Rows for finding displayed items:
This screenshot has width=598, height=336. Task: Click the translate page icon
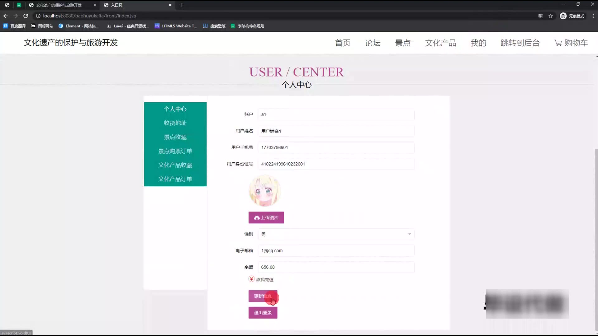click(541, 16)
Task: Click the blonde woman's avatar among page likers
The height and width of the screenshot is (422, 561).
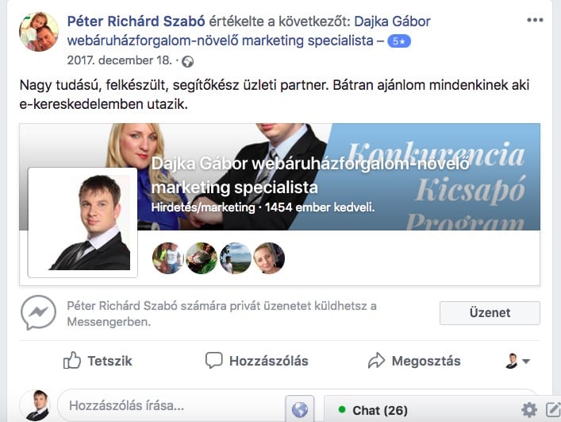Action: 269,258
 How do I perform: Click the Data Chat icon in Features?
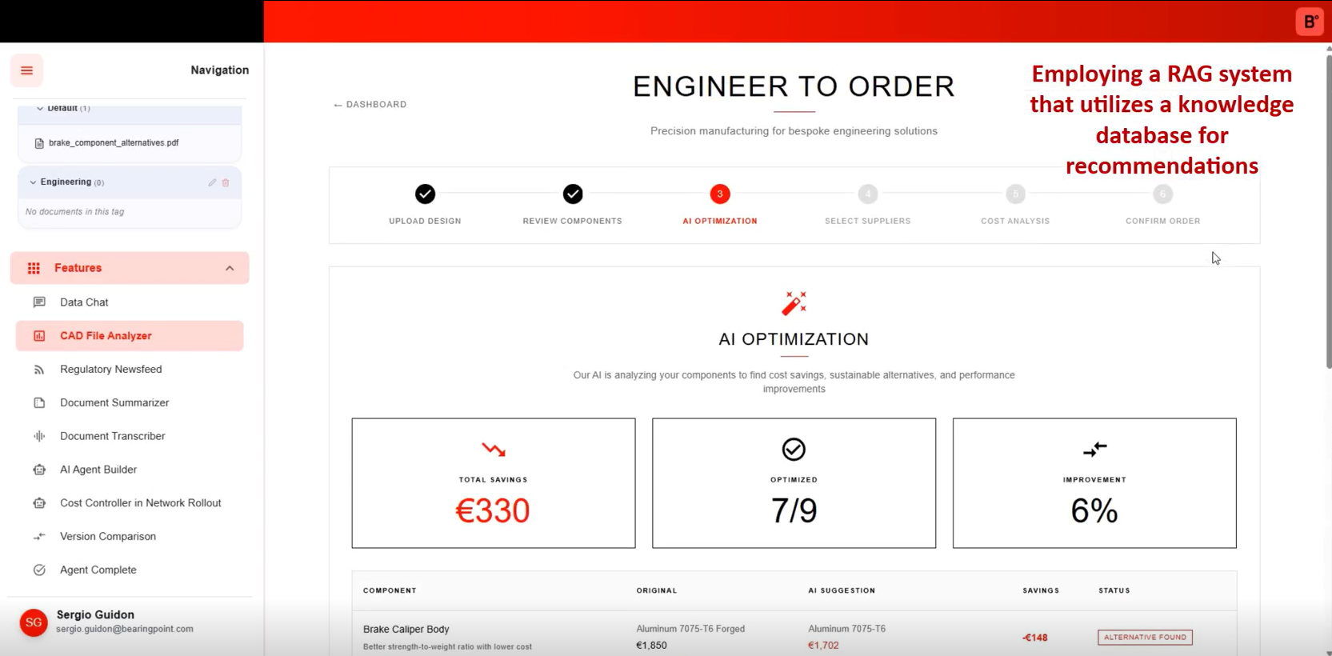click(x=39, y=302)
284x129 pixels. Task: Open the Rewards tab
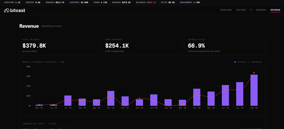click(x=261, y=10)
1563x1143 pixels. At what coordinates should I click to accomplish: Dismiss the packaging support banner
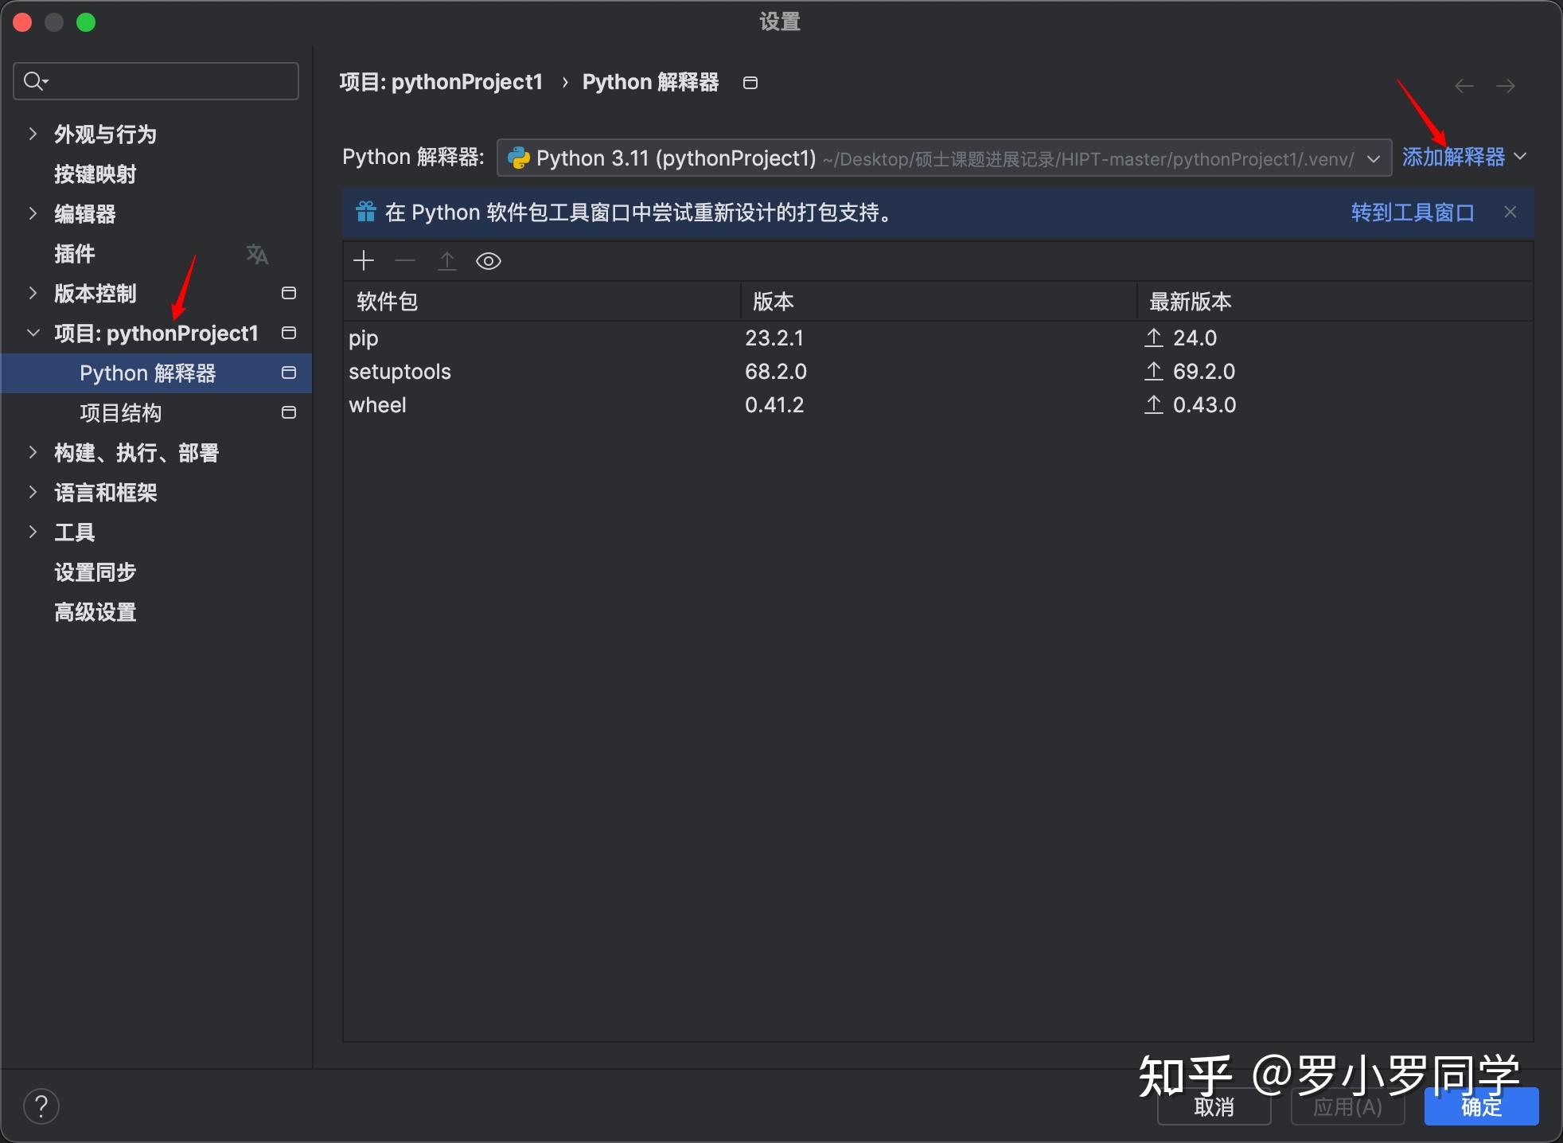(x=1510, y=212)
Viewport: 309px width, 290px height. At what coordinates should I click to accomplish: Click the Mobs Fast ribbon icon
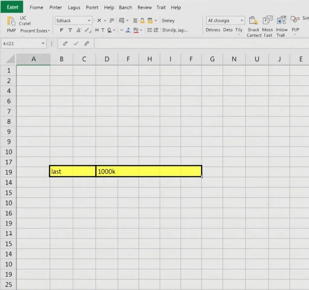267,21
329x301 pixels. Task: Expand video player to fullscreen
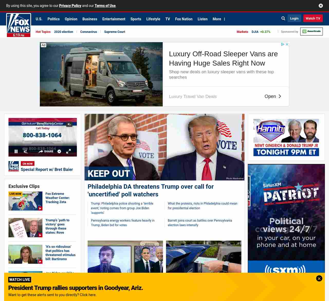(68, 151)
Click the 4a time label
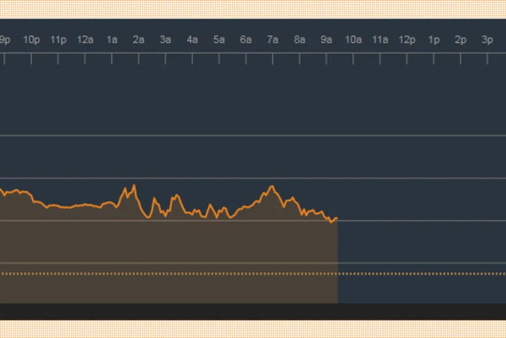506x338 pixels. [192, 40]
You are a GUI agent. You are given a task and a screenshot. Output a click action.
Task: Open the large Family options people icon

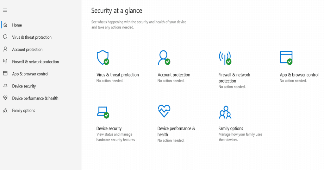point(225,112)
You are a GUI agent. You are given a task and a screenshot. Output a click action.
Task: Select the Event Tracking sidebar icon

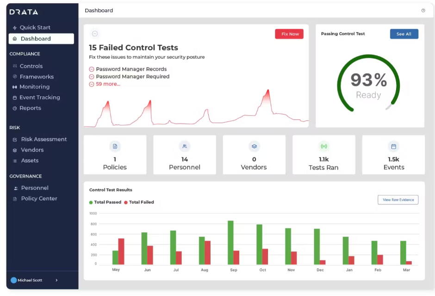coord(14,97)
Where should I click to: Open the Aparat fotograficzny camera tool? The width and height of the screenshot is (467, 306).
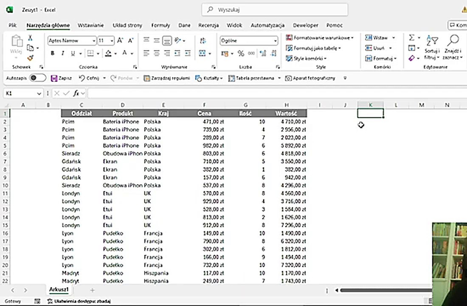310,78
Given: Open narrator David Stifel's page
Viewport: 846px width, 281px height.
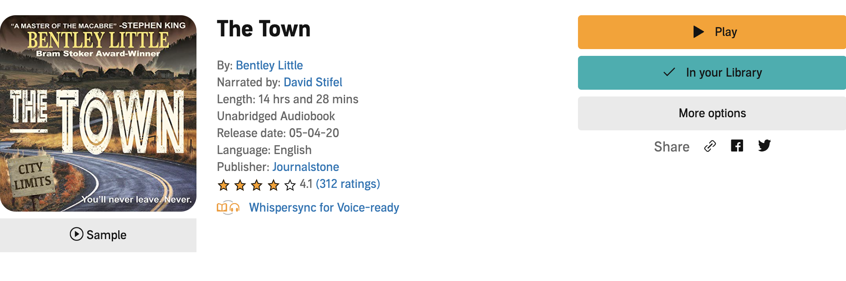Looking at the screenshot, I should (x=313, y=82).
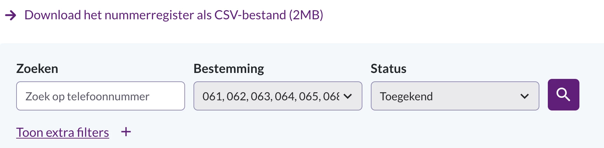The height and width of the screenshot is (148, 604).
Task: Click the Bestemming label
Action: [229, 69]
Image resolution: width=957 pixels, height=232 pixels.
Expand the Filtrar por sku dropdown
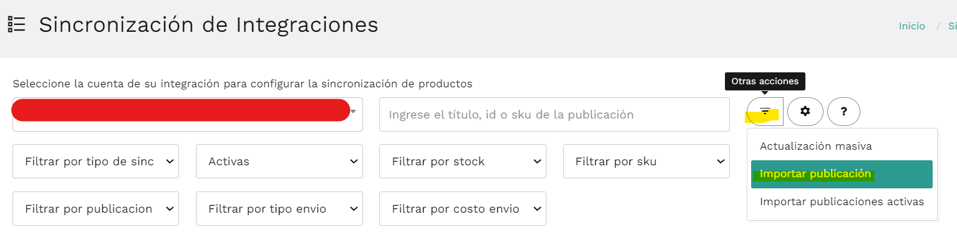pyautogui.click(x=646, y=162)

__Set exercise__
Copy the rows starting at the line containing "284x129 pixels. Task: Open the Rewards tab" and ending at the line containing "point(225,112)", swapping "Dismiss" for "Close" and leaving everything else unchanged. Leave the pictures out of your copy.

__Finished answer__
284x129 pixels. Task: Open the Rewards tab
click(x=261, y=10)
1563x1143 pixels. At what coordinates should I click to accomplish: Close the packaging support banner
(x=1510, y=212)
Viewport: 309px width, 290px height. At what coordinates should I click to accomplish: Click the Mobs Fast ribbon icon
267,21
329x301 pixels. Task: Expand video player to fullscreen
(68, 151)
Click the 4a time label
506x338 pixels. [192, 40]
You are a GUI agent. You are given a task and a screenshot. Output a click action.
Task: Open the large Family options people icon

point(225,112)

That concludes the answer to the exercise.